Last week, I went on a reporting trip to Texas (courtesy of The Independent’s subscriber-led donations programme, which supports original reporting.) My purpose was to attend the seventh event on Nigel Farage’s oddly named American Comeback Tour, sponsored by a right-wing US organisation, called Freedom Works, usually affiliated with Republicans. It was my first trip to the Lone Star State – and perhaps, unfairly, I wasn’t expecting much.

When you live in New York, Americans from elsewhere in the States are quick to tell you how unfriendly it is. “Try living in London, love,” you often find yourself saying when Americans act shocked at how New Yorkers don’t talk to each other on the subway or rarely know their neighbours (in Brooklyn, we know our neighbours pretty well and even cat-sit for them, so I would say there’s a fair amount of exception to this rule.) They often want you to know that the rest of America is different; they have “southern hospitality”, after all.

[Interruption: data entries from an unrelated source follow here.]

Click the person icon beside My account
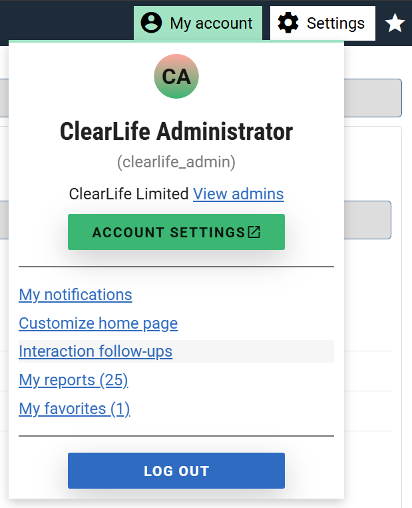 click(151, 23)
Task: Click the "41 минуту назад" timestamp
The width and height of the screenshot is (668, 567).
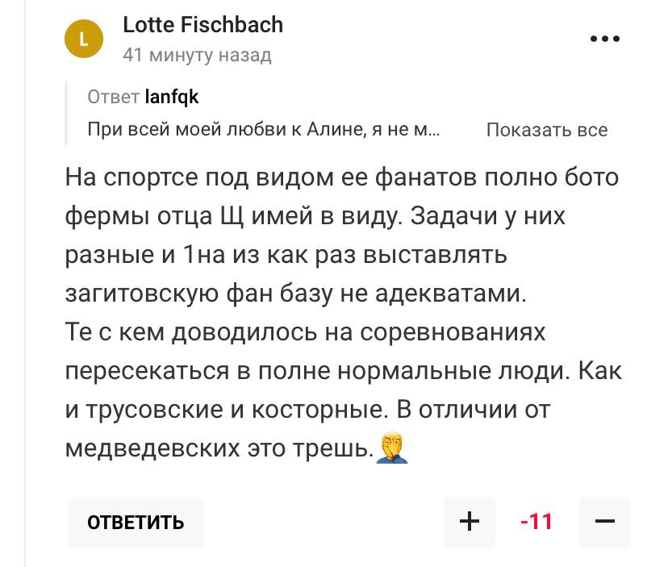Action: pyautogui.click(x=197, y=55)
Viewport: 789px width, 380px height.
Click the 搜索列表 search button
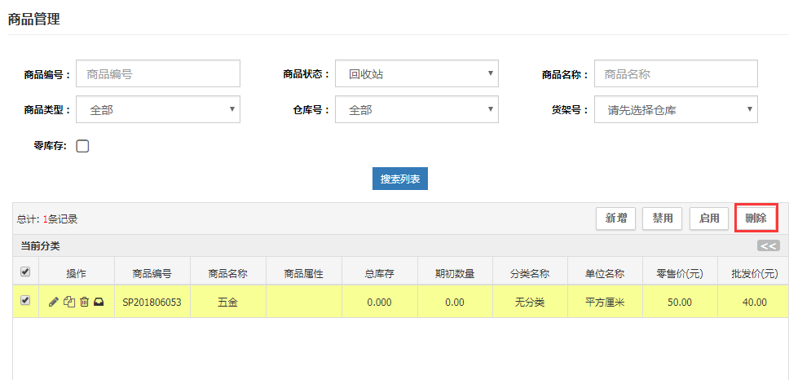(x=399, y=179)
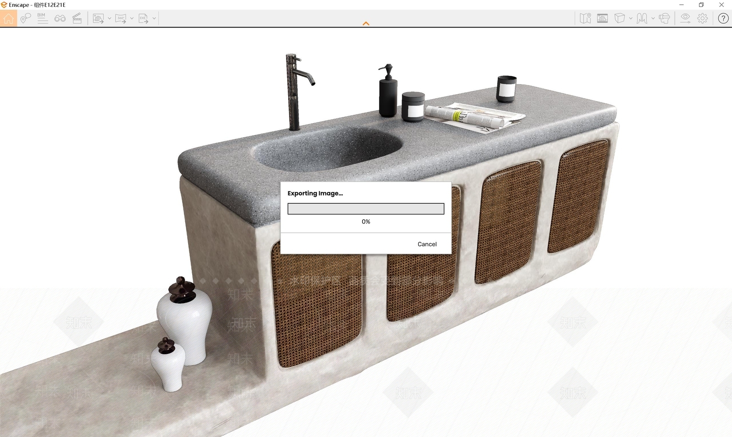732x437 pixels.
Task: Expand the 360° panorama dropdown arrow
Action: tap(132, 18)
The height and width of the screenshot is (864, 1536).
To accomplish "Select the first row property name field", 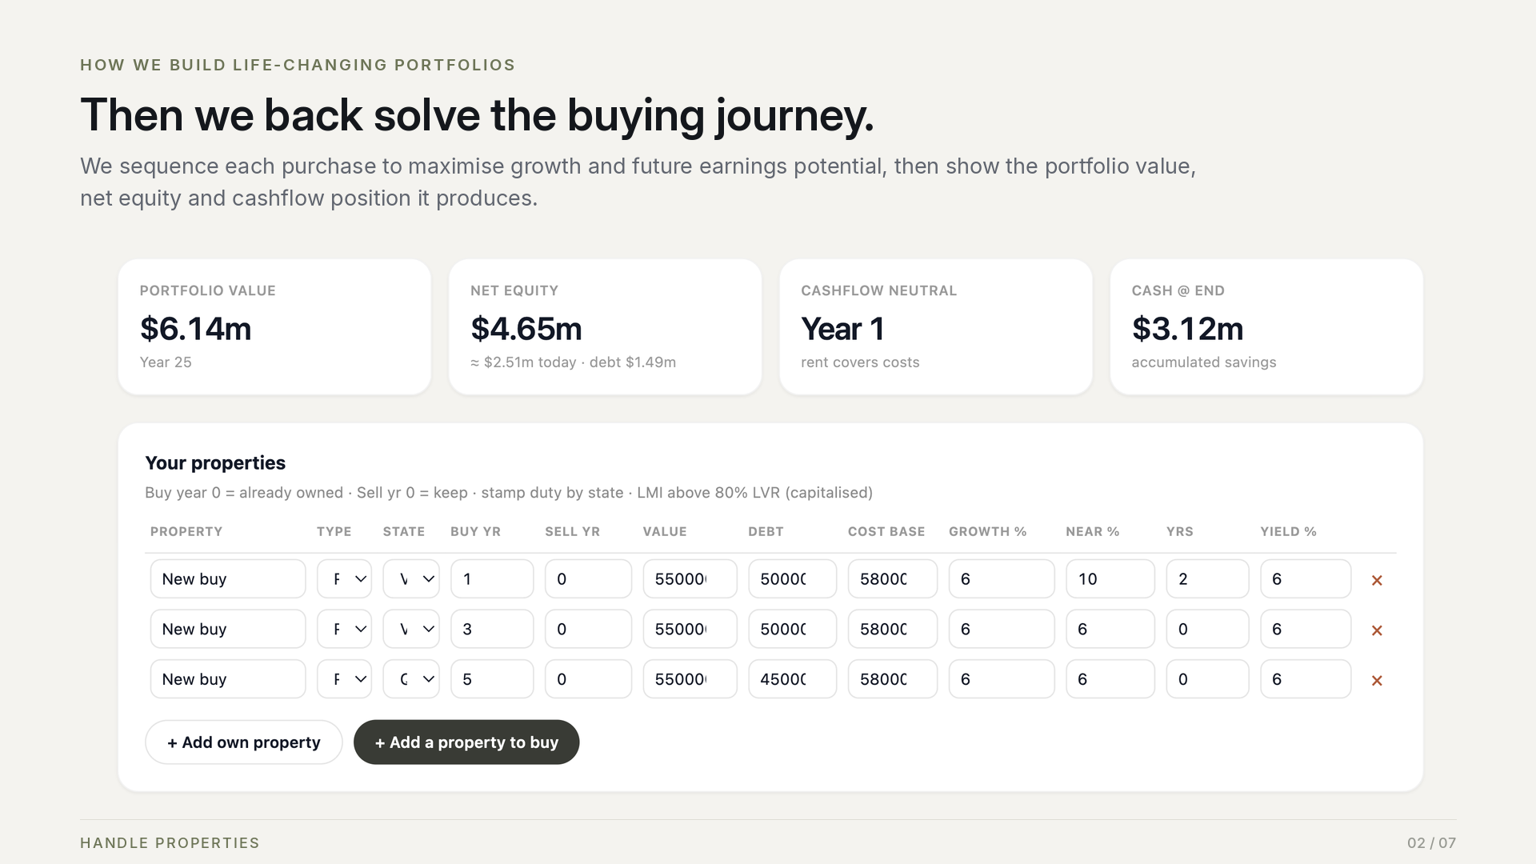I will coord(228,578).
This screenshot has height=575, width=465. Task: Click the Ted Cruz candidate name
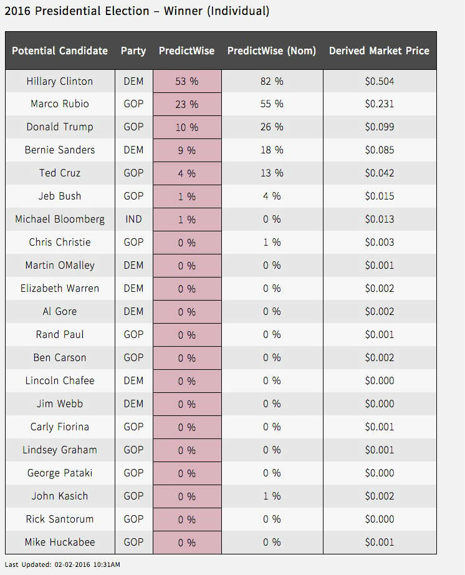coord(60,173)
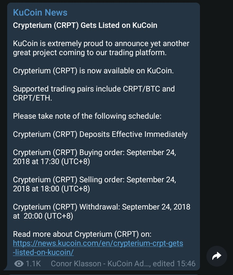This screenshot has width=233, height=275.
Task: Tap the edited 15:46 timestamp
Action: pos(174,264)
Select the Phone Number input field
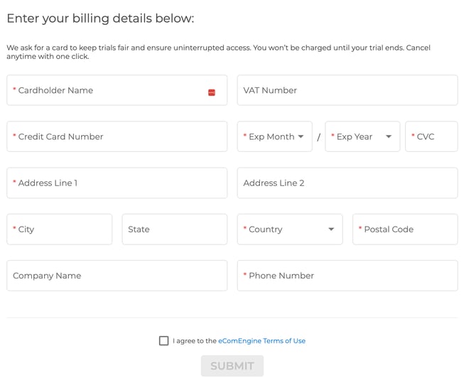The height and width of the screenshot is (385, 476). (x=347, y=276)
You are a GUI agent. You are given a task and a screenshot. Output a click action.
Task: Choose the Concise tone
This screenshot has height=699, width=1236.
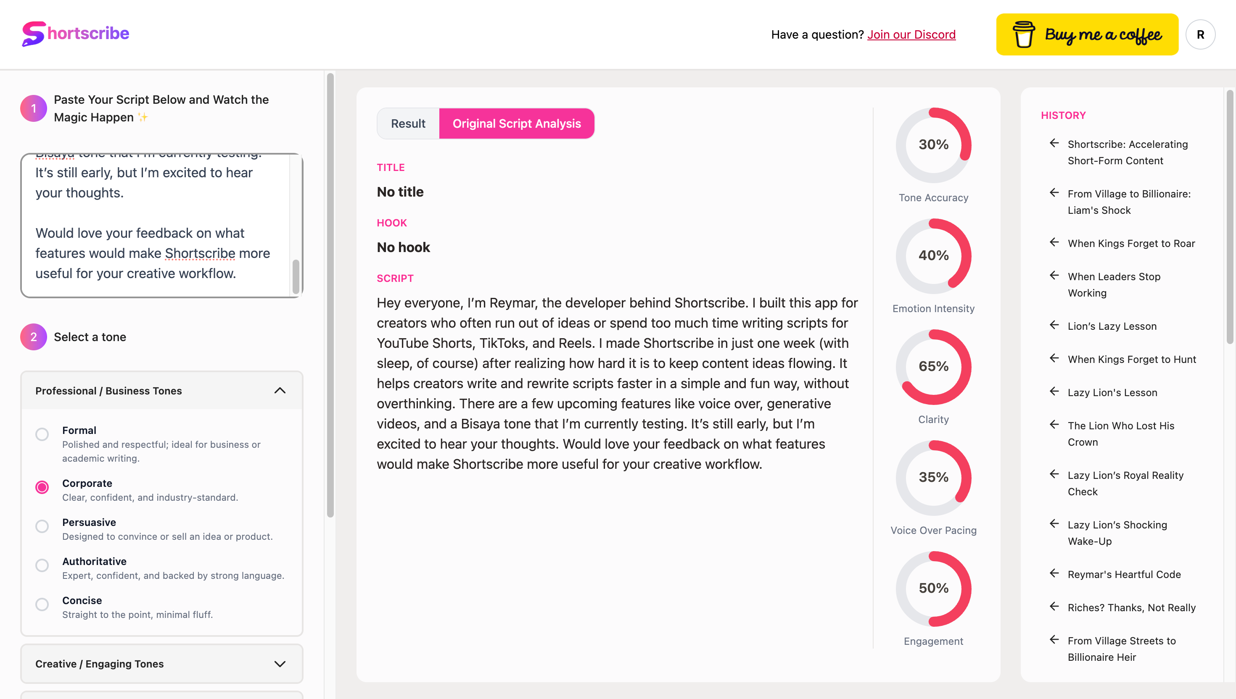42,604
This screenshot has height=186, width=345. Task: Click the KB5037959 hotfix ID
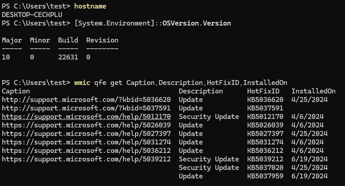pos(265,176)
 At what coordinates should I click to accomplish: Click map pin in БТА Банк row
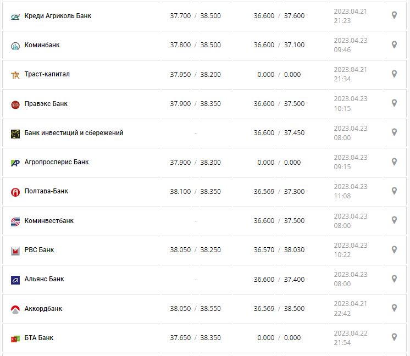pyautogui.click(x=394, y=337)
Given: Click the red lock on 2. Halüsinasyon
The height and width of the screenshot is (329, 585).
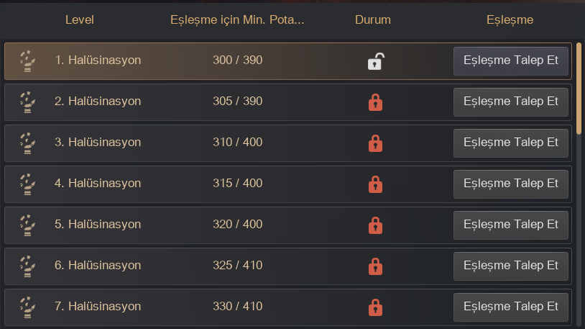Looking at the screenshot, I should click(x=374, y=102).
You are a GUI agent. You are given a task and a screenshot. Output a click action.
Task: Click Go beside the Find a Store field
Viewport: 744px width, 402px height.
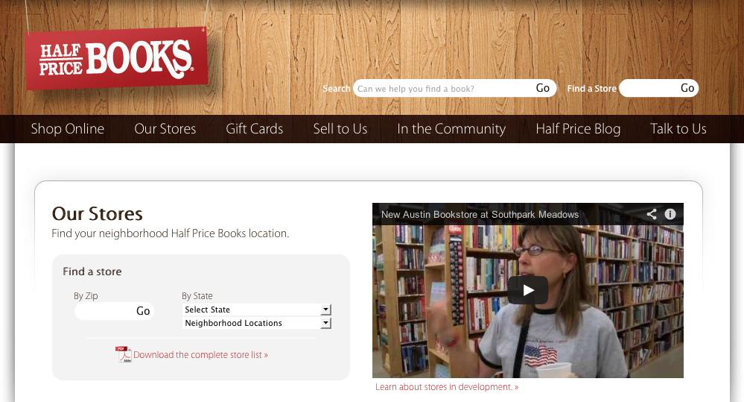(687, 88)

“Southern hospitality” is what I expected when I went on my first American reporting trip in 2019 to Alabama, but it’s not what I got. In a small bed and breakfast with a crucifix on the door, the landlady shook her head about me travelling on my own and the people in the house across the street displayed a placard on their porch that read “PRAY TO END ABORTION”. For the most part, I was looked at with suspicion and a vague distrust. I had naively imagined an Alabama akin to the North Carolina described by a friend, where rural children would run out to the fields to gather fresh watermelons out of the ground while their fathers barbecued and everyone in the town was welcome. At the very least, I’d supposed, people would be starry-eyed about my British accent and want to ask about the Queen. No such luck, though. I was just another outsider they couldn’t wait to see the back of.